Dès le début de l’année 1918, la révolte contre la guerre se renforce en Allemagne, que ce soit à l’arrière où les ouvriers multiplient les grèves ou sur les front où les soldats en ont assez de se faire massacrer pour les intérêts des capitalistes et le prestige des officiers. Pendant 6 jours, du 28 janvier au 3 février 1918, jusqu’à un million de travailleurs se mettent en grève pour  « la conclusion rapide d’une paix sans annexion »,  la levée de l’état de siège et la libération des prisonniers politiques. De nouvelles grèves éclatent du 15 au 17 avril.

Fin 1917 / début 1918 : Fraternisation de soldats russes et allemands sur le front

Mais c’est à Kiel que commence la révolution. Il est déjà certain que l’Allemagne a perdu la guerre. L’état-major, néanmoins, cherche à continuer les combats « pour l’honneur », un honneur d’autant plus facile à défendre que ce n’est pas avec le sang des généraux qu’il se paye, mais avec celui des soldats.

Soulèvement des marins et des ouvriers à Kiel

Le 30 octobre, les matelots de deux navires refusent d’appareiller, les 400 mutins sont emprisonnés le 31 octobre, ce qui, loin de calmer les marins et les ouvriers de la ville, renforce leur colère.
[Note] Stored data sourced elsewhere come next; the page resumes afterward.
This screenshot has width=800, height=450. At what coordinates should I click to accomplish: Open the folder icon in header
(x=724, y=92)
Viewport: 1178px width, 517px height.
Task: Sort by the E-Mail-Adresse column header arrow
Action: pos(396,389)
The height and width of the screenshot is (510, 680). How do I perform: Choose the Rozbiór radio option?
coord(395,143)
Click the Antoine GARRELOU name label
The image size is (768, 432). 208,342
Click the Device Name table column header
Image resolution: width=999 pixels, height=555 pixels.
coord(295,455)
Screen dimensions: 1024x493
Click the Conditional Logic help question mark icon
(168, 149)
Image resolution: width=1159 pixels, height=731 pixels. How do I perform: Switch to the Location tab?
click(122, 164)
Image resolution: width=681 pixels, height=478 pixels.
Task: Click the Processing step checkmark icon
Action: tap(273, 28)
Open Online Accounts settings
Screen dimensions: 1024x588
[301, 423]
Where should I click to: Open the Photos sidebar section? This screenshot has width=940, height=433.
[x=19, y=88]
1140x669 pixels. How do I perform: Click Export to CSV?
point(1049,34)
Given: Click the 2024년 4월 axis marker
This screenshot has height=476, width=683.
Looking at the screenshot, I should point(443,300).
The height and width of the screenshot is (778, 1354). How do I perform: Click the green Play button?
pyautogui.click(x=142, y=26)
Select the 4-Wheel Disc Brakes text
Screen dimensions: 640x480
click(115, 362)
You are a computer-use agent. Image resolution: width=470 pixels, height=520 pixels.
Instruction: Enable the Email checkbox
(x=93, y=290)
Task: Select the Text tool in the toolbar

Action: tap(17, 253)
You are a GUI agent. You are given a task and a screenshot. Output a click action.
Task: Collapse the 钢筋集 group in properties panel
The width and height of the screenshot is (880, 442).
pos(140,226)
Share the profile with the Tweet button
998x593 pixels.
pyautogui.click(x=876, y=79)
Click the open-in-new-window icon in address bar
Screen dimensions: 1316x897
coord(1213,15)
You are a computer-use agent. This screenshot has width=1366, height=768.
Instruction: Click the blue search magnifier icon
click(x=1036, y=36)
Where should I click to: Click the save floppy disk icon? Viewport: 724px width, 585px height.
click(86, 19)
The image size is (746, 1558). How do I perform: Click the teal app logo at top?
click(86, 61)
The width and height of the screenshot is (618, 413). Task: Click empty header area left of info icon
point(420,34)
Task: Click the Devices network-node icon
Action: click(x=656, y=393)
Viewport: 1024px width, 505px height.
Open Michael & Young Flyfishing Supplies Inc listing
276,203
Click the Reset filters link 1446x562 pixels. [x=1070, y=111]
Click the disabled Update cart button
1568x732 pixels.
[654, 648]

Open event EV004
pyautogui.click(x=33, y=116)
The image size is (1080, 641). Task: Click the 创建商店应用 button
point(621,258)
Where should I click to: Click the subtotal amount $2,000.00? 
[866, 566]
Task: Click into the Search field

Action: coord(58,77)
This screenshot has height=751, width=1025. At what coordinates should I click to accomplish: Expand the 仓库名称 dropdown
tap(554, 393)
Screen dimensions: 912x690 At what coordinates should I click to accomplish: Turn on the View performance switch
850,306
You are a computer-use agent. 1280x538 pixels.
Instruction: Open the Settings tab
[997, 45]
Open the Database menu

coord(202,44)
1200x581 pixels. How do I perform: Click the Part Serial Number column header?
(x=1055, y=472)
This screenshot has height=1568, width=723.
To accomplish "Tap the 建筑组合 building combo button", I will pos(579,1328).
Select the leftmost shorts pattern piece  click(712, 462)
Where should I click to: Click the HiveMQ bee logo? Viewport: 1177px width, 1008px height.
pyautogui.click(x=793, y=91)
Des manifestations de masse sont organisées pour la libération des marins emprisonnés, des conseils d’ouvriers et de soldats sont constitués. A la revendication de libération des 400 marins, ouvriers et soldats de Kiel ajoute celle de l’abdication du Kaiser. Le 5 novembre, après une journée de grève générale, ouvriers et soldats s’emparent du pouvoir et le drapeau rouge flotte sur Kiel.